§ Your objective
Gather from the material every line that contains the string "agent".
═════ Provided information ═════
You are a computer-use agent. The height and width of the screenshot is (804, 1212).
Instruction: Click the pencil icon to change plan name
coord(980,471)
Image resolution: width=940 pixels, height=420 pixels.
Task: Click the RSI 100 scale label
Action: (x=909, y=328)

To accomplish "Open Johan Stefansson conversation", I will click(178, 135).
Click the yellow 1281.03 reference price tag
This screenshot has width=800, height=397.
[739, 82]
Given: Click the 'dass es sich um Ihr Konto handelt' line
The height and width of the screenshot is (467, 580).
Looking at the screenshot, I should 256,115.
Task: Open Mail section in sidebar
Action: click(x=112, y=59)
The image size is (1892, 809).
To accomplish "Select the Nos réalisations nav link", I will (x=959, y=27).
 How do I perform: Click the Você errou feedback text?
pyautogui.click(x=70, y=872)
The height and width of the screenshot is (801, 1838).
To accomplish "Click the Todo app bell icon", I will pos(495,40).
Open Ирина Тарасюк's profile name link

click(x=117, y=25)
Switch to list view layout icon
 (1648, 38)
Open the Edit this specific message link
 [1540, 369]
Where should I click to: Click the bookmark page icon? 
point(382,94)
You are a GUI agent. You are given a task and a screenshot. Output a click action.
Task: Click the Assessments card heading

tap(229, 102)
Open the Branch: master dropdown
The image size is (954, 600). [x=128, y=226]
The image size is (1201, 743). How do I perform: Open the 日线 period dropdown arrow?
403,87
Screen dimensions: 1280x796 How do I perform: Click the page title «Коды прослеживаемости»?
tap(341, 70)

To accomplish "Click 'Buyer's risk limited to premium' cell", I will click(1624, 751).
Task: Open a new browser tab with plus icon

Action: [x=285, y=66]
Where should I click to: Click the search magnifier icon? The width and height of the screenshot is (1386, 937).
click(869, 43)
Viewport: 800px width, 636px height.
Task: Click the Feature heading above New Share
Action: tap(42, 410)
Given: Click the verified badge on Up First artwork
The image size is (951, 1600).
═════
§ The completed task
You are a computer-use agent. The height and width of the screenshot is (804, 1212).
You are a GUI agent. You are given a task and a screenshot. Output a click action.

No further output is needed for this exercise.